Work instructions:
Quote the lines of the listing from its start through the line containing "coord(536,243)", both included.

Rows showing where targets appear:
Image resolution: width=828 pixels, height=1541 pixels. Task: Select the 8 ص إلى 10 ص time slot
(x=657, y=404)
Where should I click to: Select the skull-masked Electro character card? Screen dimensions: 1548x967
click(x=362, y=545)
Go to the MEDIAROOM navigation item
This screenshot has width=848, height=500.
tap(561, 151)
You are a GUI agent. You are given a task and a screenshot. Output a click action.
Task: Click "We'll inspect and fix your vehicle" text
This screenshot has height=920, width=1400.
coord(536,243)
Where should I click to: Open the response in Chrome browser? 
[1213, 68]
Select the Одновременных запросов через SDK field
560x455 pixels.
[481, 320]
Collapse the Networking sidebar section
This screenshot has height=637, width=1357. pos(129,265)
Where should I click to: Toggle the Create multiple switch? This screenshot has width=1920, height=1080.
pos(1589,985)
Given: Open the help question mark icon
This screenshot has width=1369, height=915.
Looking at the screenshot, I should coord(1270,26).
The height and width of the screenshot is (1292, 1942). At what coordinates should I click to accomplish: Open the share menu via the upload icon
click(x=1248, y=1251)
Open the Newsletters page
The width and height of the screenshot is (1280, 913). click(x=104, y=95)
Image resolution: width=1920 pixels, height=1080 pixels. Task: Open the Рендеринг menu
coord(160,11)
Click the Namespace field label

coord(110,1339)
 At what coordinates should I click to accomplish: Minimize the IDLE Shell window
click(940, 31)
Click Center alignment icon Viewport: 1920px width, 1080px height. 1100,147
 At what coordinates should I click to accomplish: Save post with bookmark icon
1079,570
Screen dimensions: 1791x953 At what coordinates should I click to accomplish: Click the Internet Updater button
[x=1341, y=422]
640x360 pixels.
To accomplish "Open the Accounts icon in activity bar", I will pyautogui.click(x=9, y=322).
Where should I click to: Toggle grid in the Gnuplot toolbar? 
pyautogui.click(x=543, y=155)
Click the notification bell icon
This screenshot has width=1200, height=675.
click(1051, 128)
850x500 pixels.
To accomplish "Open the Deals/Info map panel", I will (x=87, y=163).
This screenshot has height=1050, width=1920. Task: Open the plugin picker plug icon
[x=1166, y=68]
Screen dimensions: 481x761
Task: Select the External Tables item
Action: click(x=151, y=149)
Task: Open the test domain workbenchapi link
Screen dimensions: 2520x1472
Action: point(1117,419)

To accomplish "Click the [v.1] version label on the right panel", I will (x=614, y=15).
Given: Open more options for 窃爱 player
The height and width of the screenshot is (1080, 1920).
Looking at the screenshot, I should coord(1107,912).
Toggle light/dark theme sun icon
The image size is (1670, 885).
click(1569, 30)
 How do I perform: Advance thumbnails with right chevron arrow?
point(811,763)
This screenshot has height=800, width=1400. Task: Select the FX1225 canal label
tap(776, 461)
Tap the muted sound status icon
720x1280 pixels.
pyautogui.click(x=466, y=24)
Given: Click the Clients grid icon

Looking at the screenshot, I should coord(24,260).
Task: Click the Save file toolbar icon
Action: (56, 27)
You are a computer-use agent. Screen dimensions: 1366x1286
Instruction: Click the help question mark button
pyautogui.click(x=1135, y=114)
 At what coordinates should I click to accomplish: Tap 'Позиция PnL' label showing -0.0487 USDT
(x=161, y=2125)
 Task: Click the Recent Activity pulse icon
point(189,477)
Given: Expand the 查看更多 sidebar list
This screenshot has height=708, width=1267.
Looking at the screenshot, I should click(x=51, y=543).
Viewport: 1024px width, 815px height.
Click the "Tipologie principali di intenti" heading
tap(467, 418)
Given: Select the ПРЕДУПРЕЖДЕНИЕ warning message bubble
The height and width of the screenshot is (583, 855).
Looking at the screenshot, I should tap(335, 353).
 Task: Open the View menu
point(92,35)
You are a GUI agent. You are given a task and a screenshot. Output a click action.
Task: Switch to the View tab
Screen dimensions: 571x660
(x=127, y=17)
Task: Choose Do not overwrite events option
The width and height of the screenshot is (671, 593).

Written answer:
Image resolution: width=828 pixels, height=1541 pixels. Task: Select the 8 ص إلى 10 ص time slot
(x=657, y=404)
Where should I click to: Select the skull-masked Electro character card? Screen dimensions: 1548x967
click(x=362, y=545)
Go to the MEDIAROOM navigation item
This screenshot has width=848, height=500.
tap(561, 151)
You are a GUI agent. You are given a task and a screenshot. Output a click action.
Task: Click "We'll inspect and fix your vehicle" text
This screenshot has height=920, width=1400.
coord(536,243)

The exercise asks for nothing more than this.